The middle east for example is very different in this regard. They have a history of Opium use. Just as much as alcohol is (unfortunately) part of western culture, Opium has always been part of middle eastern culture and that is simply because these people have a completely different mentality than we have. Even though Opium is illegal on paper in Iran, nobody really gives a shit when you start smoking Opium in public. It's an unenforceable law to prohibit Opium use.
The west should learn to be more like the east, even if it is only for the sake of our organ health. Seriously, what the fuck is it with the western mind and its degenerate thirst for an utterly toxic substance that harms nerves, cells and even the DNA? Alcohol wasn't even originally made to be drunk, but for conservation, and yet we somehow ended up integrating this crappy substance into our culture.

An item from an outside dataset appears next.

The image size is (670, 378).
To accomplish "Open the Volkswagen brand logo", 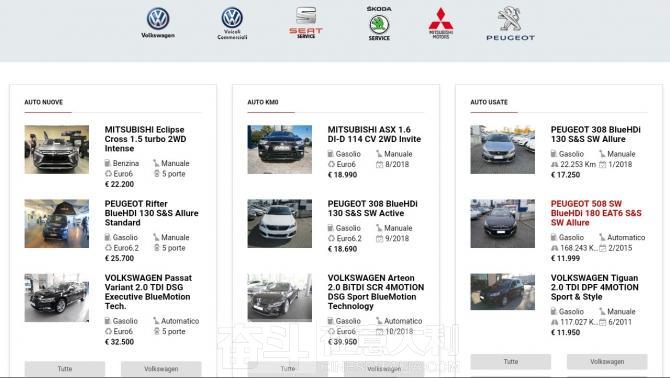I will click(x=158, y=23).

...and nobody seems to care about the societal harm caused by alcohol. And mind you, we aren't talking about the harm caused by alcohol addicts, but mere "social" drinking.

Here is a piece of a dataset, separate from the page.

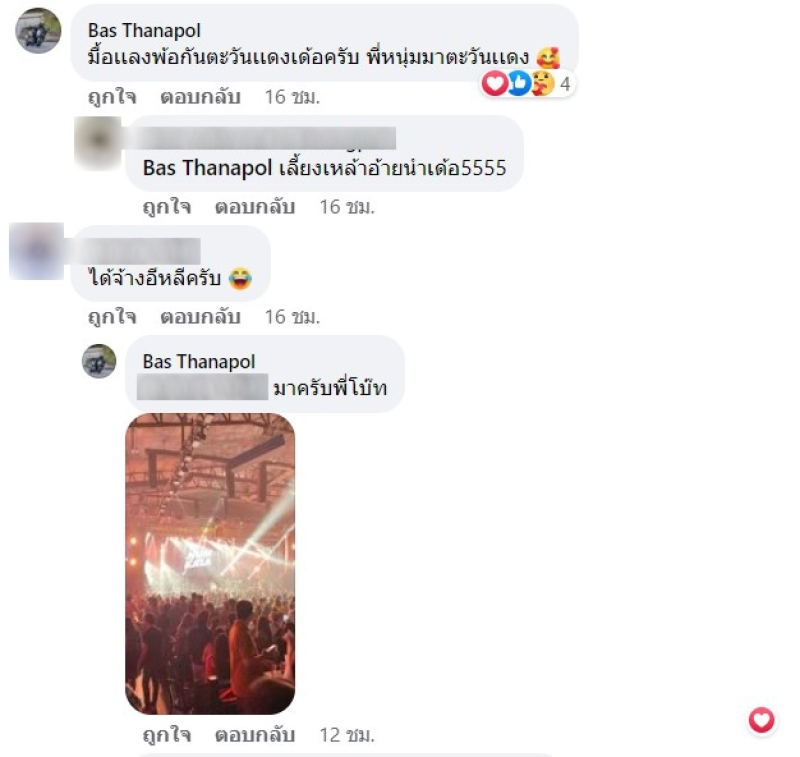Click the blurred avatar of second commenter
The image size is (800, 757).
tap(36, 251)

Yes, yes and yes. The problem is we don't know how to do that with the proteins/neurons/switches/pathways/receptors that are ultimately responsible for opioid-induced euphoria because we haven't been able to even agree on what the cause of that phenomenon is. If we can figure out the basics, then we can go deeper into the specifics and maybe find out how to develop a drug that prevents euphoria. I do NOT know how to do that. I just said it COULD be possible because we have been able to do similar things with other drug-induced side effects, that's all.

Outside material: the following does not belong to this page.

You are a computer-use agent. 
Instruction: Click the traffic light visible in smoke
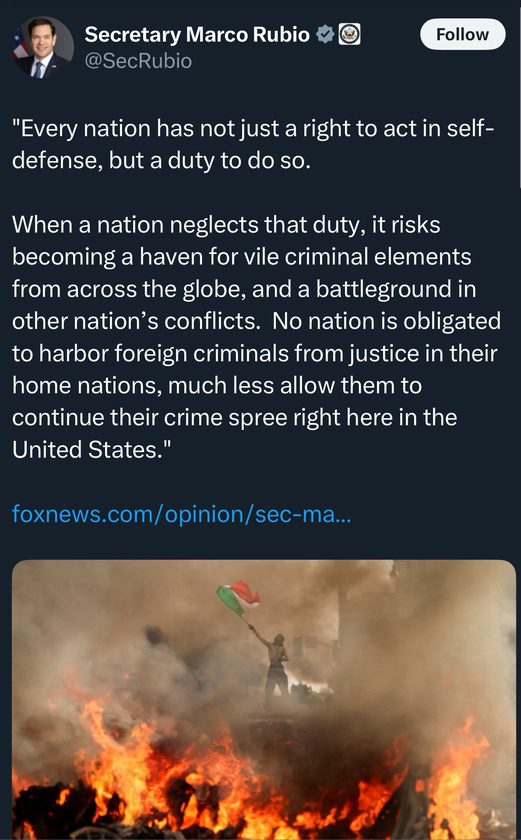(x=336, y=649)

Neuroprotection alluded to GABAergic spiny msn neurons leading into the nucleus accumbens. These neurons act as an inhibitory "brake" on dopamine release from (Edit) the vta (and subsequent reward/euphoria). Opioids prevent these neurons from firing, relieving the inhibition of dopamine release.
The issue that Someguyontheinternet was getting at with opioids, is that the same opioid receptors in those regions also exert inhibitory control of other regions of the brain, causing side effects like respiratory depression. The receptors involved in these different circuits are the same, which makes finding a region-selective agonist akin to searching for the holy grail.
Rresearch animals are often bred with this bacterial protein called cre recombinase expressed in certain cell types. Cell type specificity is achieved by wiring the expression of cre to proteins expressed in specific cells (which allows for targeting of functionally similar populations). This protein recognizes recombination sites on DNA called LoxP sites, and can flip the DNA between two of these sites backwards. When scientists inject a virus containing backwards DNA flanked by loxP sites into a precise anatomical region, only cells expressing cre will orient the DNA correctly. This allows for targeting of both specific cell types and specific regions, which allows for probing of circuits.
Now the payload of these viruses activated by cre can be anything from proteins which indicate neuron firing, to customized receptors called DREADDs that bind to a drug (clozapine-N-oxide) that lacks affinity at any normal receptor.
Putting an inhibitory DREADD in GABAergic medium spiny neurons would turn clozapine-N-oxide into the closest thing to an opioid devoid of off target effects. Of course that would require breeding cre into people for many generations and be tremendously unethical, and will hopefully not occur (imagine the horrible social control that would be exerted if an entity did this at a population level).